* TASK DESCRIPTION
Word for word, reproduce every line of the data.

--- SUPPLIED INFORMATION ---

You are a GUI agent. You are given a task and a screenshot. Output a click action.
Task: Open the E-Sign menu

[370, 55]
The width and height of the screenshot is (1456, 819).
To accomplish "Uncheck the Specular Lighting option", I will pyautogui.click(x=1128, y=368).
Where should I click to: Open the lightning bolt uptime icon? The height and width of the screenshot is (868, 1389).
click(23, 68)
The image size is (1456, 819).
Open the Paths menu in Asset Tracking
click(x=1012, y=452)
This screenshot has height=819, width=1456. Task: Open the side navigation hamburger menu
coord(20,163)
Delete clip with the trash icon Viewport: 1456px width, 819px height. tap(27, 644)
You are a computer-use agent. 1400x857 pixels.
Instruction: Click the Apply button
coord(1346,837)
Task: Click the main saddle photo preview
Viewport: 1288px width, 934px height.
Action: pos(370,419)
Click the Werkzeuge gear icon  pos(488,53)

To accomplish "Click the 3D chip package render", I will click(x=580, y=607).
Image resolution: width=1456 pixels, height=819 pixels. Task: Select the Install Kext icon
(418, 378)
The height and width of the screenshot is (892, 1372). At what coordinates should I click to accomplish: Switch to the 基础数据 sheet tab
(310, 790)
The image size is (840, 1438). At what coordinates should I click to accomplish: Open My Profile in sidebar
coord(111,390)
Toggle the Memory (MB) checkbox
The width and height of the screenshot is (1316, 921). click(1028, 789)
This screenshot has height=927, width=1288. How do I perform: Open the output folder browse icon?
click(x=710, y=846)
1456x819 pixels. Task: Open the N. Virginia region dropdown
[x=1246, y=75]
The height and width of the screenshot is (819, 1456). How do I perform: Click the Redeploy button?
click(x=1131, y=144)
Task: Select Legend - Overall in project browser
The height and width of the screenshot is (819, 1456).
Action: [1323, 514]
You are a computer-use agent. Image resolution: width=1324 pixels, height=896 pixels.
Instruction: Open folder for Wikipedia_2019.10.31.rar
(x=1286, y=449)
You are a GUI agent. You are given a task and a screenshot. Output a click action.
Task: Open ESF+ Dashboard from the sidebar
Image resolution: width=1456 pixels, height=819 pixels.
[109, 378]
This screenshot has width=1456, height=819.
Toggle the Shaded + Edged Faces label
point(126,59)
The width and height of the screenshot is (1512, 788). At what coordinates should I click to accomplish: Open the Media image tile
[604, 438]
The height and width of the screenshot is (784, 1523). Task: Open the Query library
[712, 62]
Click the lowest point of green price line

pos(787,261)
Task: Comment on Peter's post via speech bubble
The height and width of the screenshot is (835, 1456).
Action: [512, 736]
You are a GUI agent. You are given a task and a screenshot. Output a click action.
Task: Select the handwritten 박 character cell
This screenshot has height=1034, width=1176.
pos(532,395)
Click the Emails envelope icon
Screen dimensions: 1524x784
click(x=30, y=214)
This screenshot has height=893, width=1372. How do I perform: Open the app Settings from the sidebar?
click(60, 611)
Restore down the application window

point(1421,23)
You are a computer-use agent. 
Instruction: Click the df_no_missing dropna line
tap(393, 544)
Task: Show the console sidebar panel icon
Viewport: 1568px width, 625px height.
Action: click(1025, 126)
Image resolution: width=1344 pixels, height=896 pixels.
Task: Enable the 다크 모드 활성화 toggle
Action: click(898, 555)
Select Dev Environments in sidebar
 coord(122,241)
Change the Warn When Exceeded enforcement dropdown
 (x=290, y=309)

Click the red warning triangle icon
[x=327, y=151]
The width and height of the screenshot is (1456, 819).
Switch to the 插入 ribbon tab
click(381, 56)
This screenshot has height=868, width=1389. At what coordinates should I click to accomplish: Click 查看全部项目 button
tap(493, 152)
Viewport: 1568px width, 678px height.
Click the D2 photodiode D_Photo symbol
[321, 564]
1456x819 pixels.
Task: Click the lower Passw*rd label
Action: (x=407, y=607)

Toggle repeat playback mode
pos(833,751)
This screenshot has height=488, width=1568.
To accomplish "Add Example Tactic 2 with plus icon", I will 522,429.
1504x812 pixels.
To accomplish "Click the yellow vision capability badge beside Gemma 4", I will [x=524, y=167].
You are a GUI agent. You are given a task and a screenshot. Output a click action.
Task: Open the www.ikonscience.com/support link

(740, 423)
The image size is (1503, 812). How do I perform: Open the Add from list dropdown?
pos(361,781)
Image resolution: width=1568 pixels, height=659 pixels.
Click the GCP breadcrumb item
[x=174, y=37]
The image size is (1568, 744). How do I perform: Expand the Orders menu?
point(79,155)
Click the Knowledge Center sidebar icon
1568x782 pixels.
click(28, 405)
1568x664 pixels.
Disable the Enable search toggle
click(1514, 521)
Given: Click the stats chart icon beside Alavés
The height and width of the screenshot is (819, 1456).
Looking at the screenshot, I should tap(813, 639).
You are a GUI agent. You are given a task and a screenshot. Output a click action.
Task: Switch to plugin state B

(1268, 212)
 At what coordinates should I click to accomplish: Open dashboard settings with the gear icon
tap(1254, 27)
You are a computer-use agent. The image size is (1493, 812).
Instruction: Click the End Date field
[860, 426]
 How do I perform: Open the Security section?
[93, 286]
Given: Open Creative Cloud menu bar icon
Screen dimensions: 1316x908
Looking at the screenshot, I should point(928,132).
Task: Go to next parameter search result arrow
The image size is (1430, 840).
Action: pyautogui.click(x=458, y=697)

---

* SOLVED PROBLEM
You are a GUI agent. You are given a task and a screenshot. Output a click action.
Task: Open the E-Sign menu

[370, 55]
The width and height of the screenshot is (1456, 819).
To accomplish "Uncheck the Specular Lighting option", I will pyautogui.click(x=1128, y=368).
Where should I click to: Open the lightning bolt uptime icon? The height and width of the screenshot is (868, 1389).
click(23, 68)
The image size is (1456, 819).
Open the Paths menu in Asset Tracking
click(x=1012, y=452)
This screenshot has height=819, width=1456. Task: Open the side navigation hamburger menu
coord(20,163)
Delete clip with the trash icon Viewport: 1456px width, 819px height. tap(27, 644)
You are a computer-use agent. 1400x857 pixels.
Instruction: Click the Apply button
coord(1346,837)
Task: Click the main saddle photo preview
Viewport: 1288px width, 934px height.
Action: pos(370,419)
Click the Werkzeuge gear icon  pos(488,53)

To accomplish "Click the 3D chip package render", I will click(x=580, y=607).
Image resolution: width=1456 pixels, height=819 pixels. Task: Select the Install Kext icon
(418, 378)
The height and width of the screenshot is (892, 1372). At what coordinates should I click to accomplish: Switch to the 基础数据 sheet tab
(310, 790)
The image size is (840, 1438). At what coordinates should I click to accomplish: Open My Profile in sidebar
coord(111,390)
Toggle the Memory (MB) checkbox
The width and height of the screenshot is (1316, 921). click(1028, 789)
This screenshot has height=927, width=1288. How do I perform: Open the output folder browse icon?
click(x=710, y=846)
1456x819 pixels. Task: Open the N. Virginia region dropdown
[x=1246, y=75]
The height and width of the screenshot is (819, 1456). How do I perform: Click the Redeploy button?
click(x=1131, y=144)
Task: Select Legend - Overall in project browser
The height and width of the screenshot is (819, 1456).
Action: [1323, 514]
You are a computer-use agent. Image resolution: width=1324 pixels, height=896 pixels.
Instruction: Open folder for Wikipedia_2019.10.31.rar
(x=1286, y=449)
You are a GUI agent. You are given a task and a screenshot. Output a click action.
Task: Open ESF+ Dashboard from the sidebar
Image resolution: width=1456 pixels, height=819 pixels.
[109, 378]
This screenshot has width=1456, height=819.
Toggle the Shaded + Edged Faces label
point(126,59)
The width and height of the screenshot is (1512, 788). At what coordinates should I click to accomplish: Open the Media image tile
[604, 438]
The height and width of the screenshot is (784, 1523). Task: Open the Query library
[712, 62]
Click the lowest point of green price line

pos(787,261)
Task: Comment on Peter's post via speech bubble
The height and width of the screenshot is (835, 1456).
Action: [512, 736]
You are a GUI agent. You are given a task and a screenshot. Output a click action.
Task: Select the handwritten 박 character cell
This screenshot has height=1034, width=1176.
pos(532,395)
Click the Emails envelope icon
Screen dimensions: 1524x784
click(x=30, y=214)
This screenshot has height=893, width=1372. How do I perform: Open the app Settings from the sidebar?
click(60, 611)
Restore down the application window

point(1421,23)
You are a computer-use agent. 
Instruction: Click the df_no_missing dropna line
tap(393, 544)
Task: Show the console sidebar panel icon
Viewport: 1568px width, 625px height.
Action: click(1025, 126)
Image resolution: width=1344 pixels, height=896 pixels.
Task: Enable the 다크 모드 활성화 toggle
Action: click(898, 555)
Select Dev Environments in sidebar
 coord(122,241)
Change the Warn When Exceeded enforcement dropdown
 (x=290, y=309)

Click the red warning triangle icon
[x=327, y=151]
The width and height of the screenshot is (1456, 819).
Switch to the 插入 ribbon tab
click(381, 56)
This screenshot has height=868, width=1389. At what coordinates should I click to accomplish: Click 查看全部项目 button
tap(493, 152)
Viewport: 1568px width, 678px height.
Click the D2 photodiode D_Photo symbol
[321, 564]
1456x819 pixels.
Task: Click the lower Passw*rd label
Action: (x=407, y=607)

Toggle repeat playback mode
pos(833,751)
This screenshot has height=488, width=1568.
To accomplish "Add Example Tactic 2 with plus icon", I will 522,429.
1504x812 pixels.
To accomplish "Click the yellow vision capability badge beside Gemma 4", I will [x=524, y=167].
You are a GUI agent. You are given a task and a screenshot. Output a click action.
Task: Open the www.ikonscience.com/support link

(740, 423)
The image size is (1503, 812). How do I perform: Open the Add from list dropdown?
pos(361,781)
Image resolution: width=1568 pixels, height=659 pixels.
Click the GCP breadcrumb item
[x=174, y=37]
The image size is (1568, 744). How do I perform: Expand the Orders menu?
point(79,155)
Click the Knowledge Center sidebar icon
1568x782 pixels.
click(28, 405)
1568x664 pixels.
Disable the Enable search toggle
click(1514, 521)
Given: Click the stats chart icon beside Alavés
The height and width of the screenshot is (819, 1456).
Looking at the screenshot, I should tap(813, 639).
You are a GUI agent. You are given a task and a screenshot. Output a click action.
Task: Switch to plugin state B

(1268, 212)
 At what coordinates should I click to accomplish: Open dashboard settings with the gear icon
tap(1254, 27)
You are a computer-use agent. The image size is (1493, 812).
Instruction: Click the End Date field
[860, 426]
 How do I perform: Open the Security section?
[93, 286]
Given: Open Creative Cloud menu bar icon
Screen dimensions: 1316x908
Looking at the screenshot, I should point(928,132).
Task: Go to next parameter search result arrow
The image size is (1430, 840).
Action: pyautogui.click(x=458, y=697)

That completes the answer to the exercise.